107
\documentclass{article}
\usepackage[draft]{graphicx}
\begin{document}
\begin{figure}
\centering
\setlength\fboxsep{124pt}
\setlength\fboxrule{1pt}
\fbox{\includegraphics{dummy}}
\caption{Dummy caption}
\end{figure}
\end{document}

How can I increase vertical space between figure and caption?

4 Answers 4

114

Modify the lengths \abovecaptionskip and \belowcaptionskip (in the document preamble) to suit your needs:

\setlength{\abovecaptionskip}{15pt plus 3pt minus 2pt} % Chosen fairly arbitrarily

The default values are 10pt and 0pt. (The plus and minus allows the space to stretch and shrink if needed. The numbers specify how much.)

9
  • 14
    What does plus 3pt minus 2pt stand for?
    – Ichibann
    Feb 27, 2012 at 15:11
  • 12
    @Ichibann: plus and minus allow the space to stretch and shrink if needed. The numbers specify how much.
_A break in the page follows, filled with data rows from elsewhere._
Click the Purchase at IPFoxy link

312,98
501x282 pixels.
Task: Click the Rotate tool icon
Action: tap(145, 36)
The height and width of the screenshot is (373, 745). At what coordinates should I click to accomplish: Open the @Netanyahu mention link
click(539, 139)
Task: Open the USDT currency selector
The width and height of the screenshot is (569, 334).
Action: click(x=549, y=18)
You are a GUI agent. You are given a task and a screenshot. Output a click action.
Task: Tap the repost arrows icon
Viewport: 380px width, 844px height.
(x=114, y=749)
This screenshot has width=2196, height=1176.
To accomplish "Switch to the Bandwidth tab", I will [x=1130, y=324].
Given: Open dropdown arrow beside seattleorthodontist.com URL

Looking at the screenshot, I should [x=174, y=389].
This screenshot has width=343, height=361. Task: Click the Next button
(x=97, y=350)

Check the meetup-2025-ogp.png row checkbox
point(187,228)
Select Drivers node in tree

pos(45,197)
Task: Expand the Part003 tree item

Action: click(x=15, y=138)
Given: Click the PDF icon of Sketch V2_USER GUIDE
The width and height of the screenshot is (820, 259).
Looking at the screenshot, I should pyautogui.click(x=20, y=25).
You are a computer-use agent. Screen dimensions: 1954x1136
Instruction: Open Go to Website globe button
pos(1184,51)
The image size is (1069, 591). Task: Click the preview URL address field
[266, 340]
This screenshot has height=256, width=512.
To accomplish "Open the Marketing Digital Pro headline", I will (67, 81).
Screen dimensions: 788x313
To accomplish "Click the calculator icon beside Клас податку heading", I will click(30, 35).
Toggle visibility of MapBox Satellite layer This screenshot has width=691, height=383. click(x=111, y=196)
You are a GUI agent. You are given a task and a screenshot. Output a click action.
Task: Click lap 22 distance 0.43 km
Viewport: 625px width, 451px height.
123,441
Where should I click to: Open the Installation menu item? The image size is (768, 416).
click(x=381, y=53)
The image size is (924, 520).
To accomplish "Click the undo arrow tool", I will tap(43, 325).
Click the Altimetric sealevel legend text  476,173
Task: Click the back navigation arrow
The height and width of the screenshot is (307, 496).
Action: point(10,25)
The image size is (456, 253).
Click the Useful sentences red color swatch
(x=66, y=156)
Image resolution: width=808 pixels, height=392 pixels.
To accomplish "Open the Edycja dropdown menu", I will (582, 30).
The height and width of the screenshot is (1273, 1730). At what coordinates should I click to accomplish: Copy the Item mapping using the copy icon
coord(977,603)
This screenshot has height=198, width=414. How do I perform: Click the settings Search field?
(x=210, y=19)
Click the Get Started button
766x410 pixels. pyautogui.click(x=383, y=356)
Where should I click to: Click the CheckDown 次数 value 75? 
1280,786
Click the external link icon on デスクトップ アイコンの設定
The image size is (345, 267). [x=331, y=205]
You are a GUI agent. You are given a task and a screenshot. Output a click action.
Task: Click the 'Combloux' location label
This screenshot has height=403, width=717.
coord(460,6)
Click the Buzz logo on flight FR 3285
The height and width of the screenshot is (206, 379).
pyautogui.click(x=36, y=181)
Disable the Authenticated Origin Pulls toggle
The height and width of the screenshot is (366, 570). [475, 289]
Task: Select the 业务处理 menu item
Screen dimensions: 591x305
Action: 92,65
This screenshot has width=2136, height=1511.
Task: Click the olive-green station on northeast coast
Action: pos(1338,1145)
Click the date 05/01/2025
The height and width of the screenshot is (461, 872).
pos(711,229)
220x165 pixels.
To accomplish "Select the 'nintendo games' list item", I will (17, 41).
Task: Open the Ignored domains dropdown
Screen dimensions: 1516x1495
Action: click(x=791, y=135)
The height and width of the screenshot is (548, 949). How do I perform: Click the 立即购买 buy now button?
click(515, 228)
Feb 27, 2012 at 15:15
  • 3
    Where do I put this line of code?
    – LWZ
    Sep 7, 2013 at 23:27
  • 3
    @AndreyVihrov: Correct be if I'm wrong, but it seems like you can place this line inside the float (e.g. figure) and then it will affect only this given float.
    – Dror
    Feb 4, 2014 at 20:57
  • 7
    @AndreyVihrov When you say "The default values are 10pt and 0pt.", do you mean 10pt plus 0pt or either 10pt or 0pt. The reason being, something unknown is causing my \belowcaptionskip to equal 0pt. This is undesired. I have caption loaded. Dec 1, 2016 at 10:19
64

\vspace*{-10mm} placed before \caption command does the trick. Just pick the number that works for you the best.

4
  • 2
    welcome, maybe using package caption would be a better approach? A global definition is almost always better than setting stuff by hand.
    – Johannes_B
    Aug 17, 2015 at 23:27
  • 7
    Thanks, this worked great for me! I needed to tweak the distance of a single figure, which on the bottom has only a thin, vertical line. This line caused the bulk of the figure to move too far up. In my experience, these sort of cases are best solved locally with small hacks like this. Jan 2, 2016 at 21:58
  • This works great if you want to configure only one figure. The accpepted answer will adjust all figures in your document. Jun 28, 2019 at 19:37
  • Worked fine for me. Thanks! Jul 21, 2020 at 3:08
29

You can use the caption package for this:

\usepackage[skip=2pt]{caption} % example skip set to 2pt

This will effect all figures.

The documentation says:

The vertical space between the caption and the figure or table contents is controlled by the option skip=amount. The standard LATEX document classes article, report and book preset it to skip=10pt, but other document classes may use a different amount.

0
2

Just do the \vspace*{-3mm} option

\begin{figure}[htbp]
    \centering
    \includegraphics[width=0.74\textwidth]{figs/Subplt.pdf}
    \vspace*{-3mm}
    \caption{Inverter-level and macro-level MAPE bootstrap distributions.}
    \label{Fig:Subplt_fig}
\end{figure}
3
  • 1
    Welcome. I wouldn't recommend this at all. I recommend to use the clean solution presented in the accepted answer.
    – Johannes_B
    Jun 16, 2020 at 3:11
  • 5
    I'm sure this is a hack with horrible side-effects, but it's a hack that just let me claw back under the page limit before a submission deadline, so on that basis, it was useful to know about and did the job.
    – Adam Burke
    Sep 25, 2020 at 6:31
  • If you use this be aware of tex.stackexchange.com/q/686212/250119 . Can't really recommend.